そのマップから、シンガポールの辺り一帯が、島嶼地帯である事がわかる。
無人島らしき島々も点在し、瀬戸内海と地形とよく似ている。
研修で企業オフィスを訪問した時に見た景色を思い出した。
そのオフィスは、シンガポール中心部に聳え立つ摩天楼の高層階に構えられており、
壁は一面ガラスだったので、はるか遠い海の先までを一望できた。
大海には、数えきれない程の大型タンカーが犇めき合って、島の間を行きかっていた。
タンカーの数の多さに驚嘆しながらも、ここが太平洋とインド洋を繋ぐ国際貿易の要所である事は知っていたので、その風景に納得できた。
はるか向こう側に、幾つか島が見え、地形的には確かに瀬戸内海に似ている気がした。
事実、私は生まれも育ちも北海道で、本当のところは分からないのだが。
瀬戸内海とシンガポール周辺の海域は、異なる点も勿論ある。
タンカーの多さもそうだし、他にも大きく異なるのは、国境の存在だ。
地図上でしか見えないが、シンガポールと周りの国々を区別するため海上に線が引かれている。
シンガポールから連絡船で小一時間ほどで行ける距離にある島々も、インドネシアやマレーシアに属する異国だ。
ネットで少し調べると、どの周辺の島々も、経済大国シンガポールの経済的な恩恵に預かっている、そんな様子だった。
例えばある島は、美しいビーチやゴルフ場を有し、週末に仕事での心労を抱えてやって来るシンガポール人を癒すことで島の経済を支えていた。
他には、母国に比べて高賃金のシンガポールに出稼ぎをする人々が暮らす島もあった。
私は、この出稼ぎ島に行くことを決めた。理由は私がリゾート地嫌いだからではない。
ネットの画像から、そのリゾート島がいかにも南国といった様子で、紺碧色の美しい海に囲まれている事を知った。
ただ日本人である私にとって、この出稼ぎの島には、それを超えた魅力があった。
その島にある町の名前がなんと「ナゴヤ」だったのだ。
ネットでの調べを進めてみると、どうやら偶然では無く、太平洋戦争が関係しているようだった。

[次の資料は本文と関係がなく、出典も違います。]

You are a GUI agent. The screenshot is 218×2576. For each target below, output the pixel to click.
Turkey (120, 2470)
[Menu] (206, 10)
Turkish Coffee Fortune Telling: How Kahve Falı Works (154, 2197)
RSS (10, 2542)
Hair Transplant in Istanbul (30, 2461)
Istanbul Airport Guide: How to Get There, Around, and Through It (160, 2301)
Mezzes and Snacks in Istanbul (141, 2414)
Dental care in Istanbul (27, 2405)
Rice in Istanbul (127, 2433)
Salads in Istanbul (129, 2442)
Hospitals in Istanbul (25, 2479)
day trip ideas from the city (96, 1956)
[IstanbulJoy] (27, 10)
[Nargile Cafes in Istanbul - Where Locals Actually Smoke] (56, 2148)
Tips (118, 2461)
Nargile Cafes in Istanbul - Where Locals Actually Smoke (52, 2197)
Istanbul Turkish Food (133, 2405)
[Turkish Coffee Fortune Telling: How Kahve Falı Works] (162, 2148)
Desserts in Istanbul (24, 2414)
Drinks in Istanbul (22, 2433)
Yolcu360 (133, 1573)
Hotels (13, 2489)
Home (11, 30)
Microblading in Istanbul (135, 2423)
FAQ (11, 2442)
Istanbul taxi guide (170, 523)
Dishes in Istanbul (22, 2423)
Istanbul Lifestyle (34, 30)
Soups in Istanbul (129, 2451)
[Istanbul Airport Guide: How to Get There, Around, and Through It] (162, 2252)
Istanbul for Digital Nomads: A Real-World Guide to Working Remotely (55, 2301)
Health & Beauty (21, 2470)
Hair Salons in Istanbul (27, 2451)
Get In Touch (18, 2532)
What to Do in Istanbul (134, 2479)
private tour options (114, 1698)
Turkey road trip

戦時中、日本軍は、占領地の名前を日本風に変えるという事をやっていたらしい。
例えば、イギリス領だったシンガポールは、日本統治時代、昭南島と呼ばれた。
同様に、この島も進駐した際に改称され、街はナゴヤと呼ばれたそうだ。
それがどうやら現在まで残ってしまった様なのだ。
その島に行く決心をした後、調べを進めていると、島の事情が色々とわかってきた。
夜は、シンガポール人向けに売春業が営まれているらしかった。
シンガポールでは違法である売春の需要を、小船、数時間で行ける異国の島が満たしている。
そんな事情が裏にはあるようだった。
相手を求めた寂しいシンガポール人男性が買春をするためにやってくる街「ナゴヤ」。
本場名古屋の歓楽街栄町もビックリの悲しい事情を抱えた街「ナゴヤ」。
一体どんなところなのか。期待と不安が入り混じる。